Late last week I received numerous messages from my local bike shop Avanti Plus, Richmond and was super excited to go out and see a box that had just arrived with the new XTR group set.
I’ve been working with Shimano for a while now and I’ve been on the XTR DI2 electronic group set for some time. XTR is the pinnacle of Shimano’s mountain bike group sets, some use it for racing, some for enduro, for myself I use it for backcountry adventures, instructing, and guiding people on multi day trips around New Zealand.
For me, XTR represents durability, reliability and precision, performing at the same high level day in and day out. This is a big deal when guiding and adventuring in the backcountry.
When Shimano announced they had a new XTR group set, I was really confident that they were going to bring a group set out that would be built for the modern demands of the mountain bike community, whether you are racing or adventuring or a weekend warrior.
Back to the bike shop….I started opening the box up and all the mechanics and store staff gathered around to see this new group set. We were all stunned… totally impressed by the finish quality and the way it was presented with layers of different components.
My XTR configuration
There is a heap of information out there on the internet on the details of this group set, below are a few highlights for me and how I am going to configure it on my bike.
Hubs and 10-51 cassette!
There are a few different options for how you can set up the new XTR, my configuration is 12-speed with the new 10 by 51 tooth cassette. Along with this build I am going to build up a new set of wheels with the Santa Cruz reserve 30 rims. These will be laced to Shimano’s new XTR 32 spoke boost hubs and Shimano have developed a new Micro Spline which basically gives the ability to run this wide-range cassette.
Along with the new cassette, Shimano have developed a new chain and a new hyperglide+, essentially what this means is that you can change gear under load, which is pretty darn cool.
Staying with the transmission, there is a completely new M9100 SGS rear derailleur, this derailleur is a work of art. I’ll be running the long version as I am running the large cassette.
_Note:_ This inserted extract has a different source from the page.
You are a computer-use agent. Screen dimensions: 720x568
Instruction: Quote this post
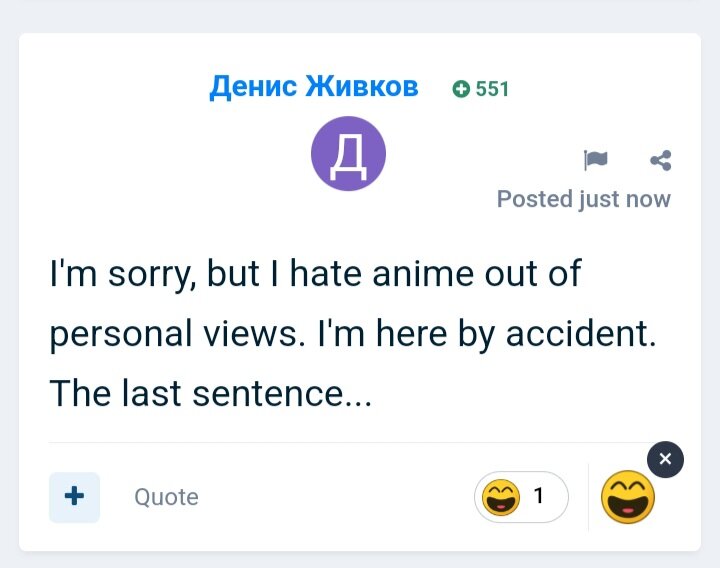point(166,497)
Married up with this new derailleur there is obviously a new shifter, and I just heard today that if you are going to run one thing out of the XTR group set, run the shifter. One of the highlights of this shifter that I am really keen to try out is the newly designed thumb pads.
You may have heard the I-Spec EV feature talked about in product reviews, basically it means you can give a wider range of adjustment to the control points mounted on the handle bars. I talk about this a lot with customers I guide and teach, configuring the position and reach of their control points for better handling of their bike.
4 piston Brakes!
Brakes are a big deal, especially if like me you live in Nelson, N.Z The brake configuration I will be running with are the enduro brakes, they are changing to a 4 piston enduro caliper. The levers have been re-designed with a new aluminium lever and a new mounting system to basically reduce the lever flex, and a new I-Spec EV direct-mount interface.
Ice technologies Freeza
Obviously the world cup downhill racers must be pretty impressed by the braking power of these new enduro brakes. One of the features of the last group set which really impressed me were the rotors, and the cooling features they had on them, and if they were anything to go by these newer versions should be pretty impressive. Look out for the ‘Ice Technologies Freeza.’
So, I’m really looking forward to getting back in the bike shop, building this up on my bike and testing it out on the steep trails in Nelson.